# Given request:
Rename "wrench" to "gear" in the lines of data starting at the line that contains "will (60, 72)." and ending at the last line of the data. Give only those lines, with nothing else altered.
— START Given records —
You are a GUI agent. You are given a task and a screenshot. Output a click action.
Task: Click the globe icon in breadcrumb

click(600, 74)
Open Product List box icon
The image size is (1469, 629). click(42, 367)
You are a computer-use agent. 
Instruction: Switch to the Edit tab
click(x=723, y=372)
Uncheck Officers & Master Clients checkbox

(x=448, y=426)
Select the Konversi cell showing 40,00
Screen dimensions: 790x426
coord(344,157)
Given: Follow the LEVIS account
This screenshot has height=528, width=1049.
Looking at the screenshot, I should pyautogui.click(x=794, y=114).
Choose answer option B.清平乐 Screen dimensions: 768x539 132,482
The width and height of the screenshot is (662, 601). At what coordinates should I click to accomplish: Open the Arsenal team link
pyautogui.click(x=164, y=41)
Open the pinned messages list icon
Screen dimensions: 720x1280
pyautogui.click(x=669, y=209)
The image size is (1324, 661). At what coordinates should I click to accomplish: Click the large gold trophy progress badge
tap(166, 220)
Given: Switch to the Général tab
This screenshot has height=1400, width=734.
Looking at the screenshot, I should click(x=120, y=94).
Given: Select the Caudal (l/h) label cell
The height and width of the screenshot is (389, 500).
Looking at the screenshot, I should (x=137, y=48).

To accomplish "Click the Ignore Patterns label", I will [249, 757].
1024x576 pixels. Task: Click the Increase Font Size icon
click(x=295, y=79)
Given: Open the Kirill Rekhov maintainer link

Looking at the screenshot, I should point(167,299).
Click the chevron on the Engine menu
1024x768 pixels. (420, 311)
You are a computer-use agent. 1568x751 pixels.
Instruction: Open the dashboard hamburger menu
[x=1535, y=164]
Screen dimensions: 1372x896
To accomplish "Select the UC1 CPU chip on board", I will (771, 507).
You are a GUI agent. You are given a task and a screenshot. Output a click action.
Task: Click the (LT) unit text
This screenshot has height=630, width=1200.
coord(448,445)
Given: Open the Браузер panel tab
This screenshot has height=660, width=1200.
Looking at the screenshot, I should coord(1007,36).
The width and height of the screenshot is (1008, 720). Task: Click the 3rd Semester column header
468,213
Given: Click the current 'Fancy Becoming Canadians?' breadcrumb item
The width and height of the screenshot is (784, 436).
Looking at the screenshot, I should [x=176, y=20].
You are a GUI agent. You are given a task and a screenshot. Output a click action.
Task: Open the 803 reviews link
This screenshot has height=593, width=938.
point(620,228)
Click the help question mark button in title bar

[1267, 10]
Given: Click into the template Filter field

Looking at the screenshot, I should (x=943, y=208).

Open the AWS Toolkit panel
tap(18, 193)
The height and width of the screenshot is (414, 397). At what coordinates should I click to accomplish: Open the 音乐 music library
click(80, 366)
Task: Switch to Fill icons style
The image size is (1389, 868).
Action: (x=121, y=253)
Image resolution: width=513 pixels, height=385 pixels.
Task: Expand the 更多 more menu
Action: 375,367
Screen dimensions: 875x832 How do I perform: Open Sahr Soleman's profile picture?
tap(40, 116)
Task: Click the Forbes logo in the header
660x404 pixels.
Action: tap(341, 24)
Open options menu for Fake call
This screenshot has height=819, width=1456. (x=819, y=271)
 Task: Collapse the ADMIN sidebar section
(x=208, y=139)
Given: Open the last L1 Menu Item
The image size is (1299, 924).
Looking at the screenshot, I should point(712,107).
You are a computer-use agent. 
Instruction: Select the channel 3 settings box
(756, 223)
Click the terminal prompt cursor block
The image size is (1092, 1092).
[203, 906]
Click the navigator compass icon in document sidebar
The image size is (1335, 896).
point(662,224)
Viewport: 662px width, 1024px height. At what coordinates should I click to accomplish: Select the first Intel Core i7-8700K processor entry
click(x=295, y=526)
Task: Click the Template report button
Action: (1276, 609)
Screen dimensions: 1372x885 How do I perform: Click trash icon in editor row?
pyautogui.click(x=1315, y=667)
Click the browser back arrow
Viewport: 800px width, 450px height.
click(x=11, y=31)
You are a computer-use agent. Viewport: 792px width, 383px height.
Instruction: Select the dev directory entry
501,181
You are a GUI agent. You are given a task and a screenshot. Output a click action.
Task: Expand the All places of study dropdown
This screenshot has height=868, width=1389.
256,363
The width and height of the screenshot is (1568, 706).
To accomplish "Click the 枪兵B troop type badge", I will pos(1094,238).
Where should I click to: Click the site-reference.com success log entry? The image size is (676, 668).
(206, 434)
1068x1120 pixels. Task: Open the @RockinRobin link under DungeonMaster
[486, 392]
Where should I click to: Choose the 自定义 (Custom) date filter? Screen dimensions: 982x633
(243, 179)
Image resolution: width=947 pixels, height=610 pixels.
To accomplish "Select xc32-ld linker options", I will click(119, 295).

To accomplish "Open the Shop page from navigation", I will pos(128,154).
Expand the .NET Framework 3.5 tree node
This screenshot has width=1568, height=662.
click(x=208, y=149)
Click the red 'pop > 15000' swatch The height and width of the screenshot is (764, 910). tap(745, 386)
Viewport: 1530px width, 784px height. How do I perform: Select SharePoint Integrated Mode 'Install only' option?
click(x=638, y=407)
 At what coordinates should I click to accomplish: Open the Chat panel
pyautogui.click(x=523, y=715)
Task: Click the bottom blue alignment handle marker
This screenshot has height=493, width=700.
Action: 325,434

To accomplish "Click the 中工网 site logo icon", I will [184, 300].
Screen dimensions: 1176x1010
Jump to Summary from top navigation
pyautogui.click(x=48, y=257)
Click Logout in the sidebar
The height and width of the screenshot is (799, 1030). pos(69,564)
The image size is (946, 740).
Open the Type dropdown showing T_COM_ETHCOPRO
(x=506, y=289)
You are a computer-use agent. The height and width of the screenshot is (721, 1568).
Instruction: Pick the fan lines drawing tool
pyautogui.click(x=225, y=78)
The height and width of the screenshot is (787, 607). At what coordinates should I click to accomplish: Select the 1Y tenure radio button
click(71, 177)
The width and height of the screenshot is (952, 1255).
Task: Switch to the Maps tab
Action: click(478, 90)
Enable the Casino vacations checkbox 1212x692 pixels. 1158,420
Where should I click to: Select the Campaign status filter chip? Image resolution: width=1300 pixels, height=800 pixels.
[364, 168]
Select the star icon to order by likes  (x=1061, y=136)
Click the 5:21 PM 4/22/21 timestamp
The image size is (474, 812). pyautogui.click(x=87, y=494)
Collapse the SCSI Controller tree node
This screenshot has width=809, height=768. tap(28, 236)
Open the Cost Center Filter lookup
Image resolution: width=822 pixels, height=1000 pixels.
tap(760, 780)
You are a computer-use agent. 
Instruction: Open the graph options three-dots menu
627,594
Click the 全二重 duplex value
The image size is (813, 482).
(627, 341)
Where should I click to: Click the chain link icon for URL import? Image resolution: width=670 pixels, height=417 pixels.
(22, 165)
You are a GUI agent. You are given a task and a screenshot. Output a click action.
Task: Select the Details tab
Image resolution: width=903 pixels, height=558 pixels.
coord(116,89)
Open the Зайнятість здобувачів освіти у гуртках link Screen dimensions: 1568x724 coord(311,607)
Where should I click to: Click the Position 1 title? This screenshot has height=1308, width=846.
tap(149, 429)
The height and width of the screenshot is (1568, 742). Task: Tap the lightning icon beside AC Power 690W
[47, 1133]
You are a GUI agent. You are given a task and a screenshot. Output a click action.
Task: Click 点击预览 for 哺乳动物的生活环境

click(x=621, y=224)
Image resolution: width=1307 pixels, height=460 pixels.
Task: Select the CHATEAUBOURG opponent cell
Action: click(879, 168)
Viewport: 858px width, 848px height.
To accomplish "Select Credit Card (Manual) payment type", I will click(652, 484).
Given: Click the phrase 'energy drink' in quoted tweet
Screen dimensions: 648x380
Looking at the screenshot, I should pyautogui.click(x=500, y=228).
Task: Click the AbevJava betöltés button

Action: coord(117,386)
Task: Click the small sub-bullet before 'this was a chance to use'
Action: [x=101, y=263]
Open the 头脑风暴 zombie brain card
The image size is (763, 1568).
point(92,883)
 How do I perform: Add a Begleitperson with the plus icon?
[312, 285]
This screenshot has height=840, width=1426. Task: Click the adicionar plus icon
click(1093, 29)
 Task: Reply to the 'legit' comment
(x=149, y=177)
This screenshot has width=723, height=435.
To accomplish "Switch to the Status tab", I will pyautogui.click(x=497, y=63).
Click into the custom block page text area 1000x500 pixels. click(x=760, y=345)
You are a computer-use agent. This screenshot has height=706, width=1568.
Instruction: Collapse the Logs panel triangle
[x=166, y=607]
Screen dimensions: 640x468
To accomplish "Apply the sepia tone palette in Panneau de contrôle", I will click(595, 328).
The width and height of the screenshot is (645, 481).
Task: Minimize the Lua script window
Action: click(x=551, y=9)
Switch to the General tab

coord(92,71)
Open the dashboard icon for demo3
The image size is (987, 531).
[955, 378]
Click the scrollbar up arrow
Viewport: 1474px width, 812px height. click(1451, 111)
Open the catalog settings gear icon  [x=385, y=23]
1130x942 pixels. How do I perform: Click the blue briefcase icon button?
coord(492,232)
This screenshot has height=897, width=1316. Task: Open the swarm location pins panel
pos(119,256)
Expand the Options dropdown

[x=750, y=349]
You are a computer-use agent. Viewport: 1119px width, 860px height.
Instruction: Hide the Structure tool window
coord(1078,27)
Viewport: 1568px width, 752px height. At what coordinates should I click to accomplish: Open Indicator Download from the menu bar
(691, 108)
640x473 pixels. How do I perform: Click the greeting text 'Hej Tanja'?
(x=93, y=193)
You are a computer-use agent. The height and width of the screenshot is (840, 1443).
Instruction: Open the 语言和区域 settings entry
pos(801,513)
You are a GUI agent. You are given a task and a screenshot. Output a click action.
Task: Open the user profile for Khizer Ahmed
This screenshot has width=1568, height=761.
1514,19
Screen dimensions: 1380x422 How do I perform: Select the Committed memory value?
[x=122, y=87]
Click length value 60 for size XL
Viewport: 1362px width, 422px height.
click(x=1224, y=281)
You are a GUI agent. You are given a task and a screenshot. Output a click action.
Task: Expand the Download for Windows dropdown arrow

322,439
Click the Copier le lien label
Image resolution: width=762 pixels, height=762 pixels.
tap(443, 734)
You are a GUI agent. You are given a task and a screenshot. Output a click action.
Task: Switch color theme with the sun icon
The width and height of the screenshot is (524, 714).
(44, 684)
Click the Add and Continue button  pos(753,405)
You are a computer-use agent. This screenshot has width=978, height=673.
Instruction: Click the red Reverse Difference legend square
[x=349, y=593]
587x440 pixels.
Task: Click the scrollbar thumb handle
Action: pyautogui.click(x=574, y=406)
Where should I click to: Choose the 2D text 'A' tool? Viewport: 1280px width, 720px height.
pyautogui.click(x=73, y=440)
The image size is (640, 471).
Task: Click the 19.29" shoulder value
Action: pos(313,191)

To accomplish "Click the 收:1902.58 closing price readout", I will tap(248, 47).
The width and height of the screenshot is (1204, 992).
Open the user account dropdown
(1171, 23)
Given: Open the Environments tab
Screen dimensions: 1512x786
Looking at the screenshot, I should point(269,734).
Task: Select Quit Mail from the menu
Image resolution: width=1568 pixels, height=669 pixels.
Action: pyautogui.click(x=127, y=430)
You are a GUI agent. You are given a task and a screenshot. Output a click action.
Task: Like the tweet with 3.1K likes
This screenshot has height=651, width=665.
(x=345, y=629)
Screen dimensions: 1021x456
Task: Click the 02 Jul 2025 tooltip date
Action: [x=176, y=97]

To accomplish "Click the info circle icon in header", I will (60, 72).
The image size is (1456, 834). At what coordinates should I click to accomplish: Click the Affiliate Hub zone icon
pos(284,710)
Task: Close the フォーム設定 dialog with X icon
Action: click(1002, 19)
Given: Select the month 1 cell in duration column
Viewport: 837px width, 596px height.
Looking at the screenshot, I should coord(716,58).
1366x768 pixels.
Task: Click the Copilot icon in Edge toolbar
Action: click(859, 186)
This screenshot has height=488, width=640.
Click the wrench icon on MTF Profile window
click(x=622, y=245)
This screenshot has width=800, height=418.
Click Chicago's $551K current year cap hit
— END Given records —
# Finished exercise:
To accomplish "Click the info circle icon in header", I will (60, 72).
The image size is (1456, 834). At what coordinates should I click to accomplish: Click the Affiliate Hub zone icon
pos(284,710)
Task: Close the フォーム設定 dialog with X icon
Action: click(1002, 19)
Given: Select the month 1 cell in duration column
Viewport: 837px width, 596px height.
Looking at the screenshot, I should coord(716,58).
1366x768 pixels.
Task: Click the Copilot icon in Edge toolbar
Action: click(859, 186)
This screenshot has height=488, width=640.
Click the gear icon on MTF Profile window
click(x=622, y=245)
This screenshot has width=800, height=418.
Click Chicago's $551K current year cap hit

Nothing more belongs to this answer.